Employers getting into the game
The technology companies' initiative is among a handful of pay-for-performance programs around the country sponsored by employers. Fewer than one-half dozen of the 117 pay-for-performance programs in the country are employer-sponsored, said Geoffrey Baker, CEO of Med-Vantage, a San Francisco-based company that monitors pay-for-performance issues and sells quality measurement software to health plans.
The number of pay-for-performance initiatives has grown from 35 in 2003 to more than 100 in 2005, Baker said.
He predicts that the overall number of programs could reach 160 by the end of the year. "Folks are experimenting with various approaches to ... to see what works and what does not," Baker said.
Although Cisco, Intel and Oracle are well-known companies, Baker does not expect that their effort will lead to an avalanche of other self-funded employers offering financial incentives directly to physicians to get them to adopt technology.
That's because employers already have been working to offer pay-for-performance indirectly through national health plans and will continue to take that approach, Baker said.
Plans have a huge number of covered lives around the country, while most large employers' employees are scattered all over the country.
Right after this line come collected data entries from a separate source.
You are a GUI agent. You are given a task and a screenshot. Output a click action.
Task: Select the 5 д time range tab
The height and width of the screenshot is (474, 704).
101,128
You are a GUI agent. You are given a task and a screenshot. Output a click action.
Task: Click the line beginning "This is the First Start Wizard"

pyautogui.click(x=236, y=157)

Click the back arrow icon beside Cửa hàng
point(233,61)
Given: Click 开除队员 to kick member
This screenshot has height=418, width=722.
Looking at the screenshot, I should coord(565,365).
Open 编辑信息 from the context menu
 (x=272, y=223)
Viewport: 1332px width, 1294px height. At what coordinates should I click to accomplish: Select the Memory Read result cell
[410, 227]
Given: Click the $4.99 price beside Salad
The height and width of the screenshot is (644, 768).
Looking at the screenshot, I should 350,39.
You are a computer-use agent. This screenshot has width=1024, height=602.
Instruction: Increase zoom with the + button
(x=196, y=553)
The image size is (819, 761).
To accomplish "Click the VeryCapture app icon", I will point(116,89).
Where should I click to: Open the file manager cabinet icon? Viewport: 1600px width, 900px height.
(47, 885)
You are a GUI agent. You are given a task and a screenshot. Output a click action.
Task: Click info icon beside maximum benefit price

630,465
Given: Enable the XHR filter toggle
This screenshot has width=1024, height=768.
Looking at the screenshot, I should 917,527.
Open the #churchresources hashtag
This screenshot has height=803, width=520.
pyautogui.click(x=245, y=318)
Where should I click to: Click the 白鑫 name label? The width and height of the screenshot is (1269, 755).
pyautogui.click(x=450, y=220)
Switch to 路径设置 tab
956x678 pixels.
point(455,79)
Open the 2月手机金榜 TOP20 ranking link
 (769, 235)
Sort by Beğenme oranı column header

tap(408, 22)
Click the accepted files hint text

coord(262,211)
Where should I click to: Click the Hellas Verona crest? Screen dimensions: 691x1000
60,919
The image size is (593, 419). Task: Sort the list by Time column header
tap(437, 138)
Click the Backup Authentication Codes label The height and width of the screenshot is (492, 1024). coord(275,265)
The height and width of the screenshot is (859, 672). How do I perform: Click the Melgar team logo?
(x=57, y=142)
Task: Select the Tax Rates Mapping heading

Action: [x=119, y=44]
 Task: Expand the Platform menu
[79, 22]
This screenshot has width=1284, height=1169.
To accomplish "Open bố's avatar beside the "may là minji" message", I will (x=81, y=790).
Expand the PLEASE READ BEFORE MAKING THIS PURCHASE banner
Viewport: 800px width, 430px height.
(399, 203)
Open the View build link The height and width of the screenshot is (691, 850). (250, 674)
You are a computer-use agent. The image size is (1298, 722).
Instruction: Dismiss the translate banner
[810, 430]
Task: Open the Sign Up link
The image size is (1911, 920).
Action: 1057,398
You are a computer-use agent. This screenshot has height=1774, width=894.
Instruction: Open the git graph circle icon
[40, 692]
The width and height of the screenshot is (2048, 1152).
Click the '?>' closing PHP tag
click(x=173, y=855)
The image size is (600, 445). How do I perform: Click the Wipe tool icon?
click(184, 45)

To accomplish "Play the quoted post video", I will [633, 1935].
As a result, national health plans' initiatives have a much bigger impact than do most large employers' initiatives, he added.
Still, he expects the technology consortium initiative to have a meaningful impact, because the work force of the three founding companies is highly concentrated in one region.
"Is that transferable or applicable to the rest of America? No, it's not. But for the Bay area ... that's a great program."
Meanwhile, existing pay-for-performance programs are continuing or plan to expand.
IHA, for example, said in early February that its goal is to increase the level of financial incentives that participating insurers offer from 1.5% of physician income to as much as 10% in five years.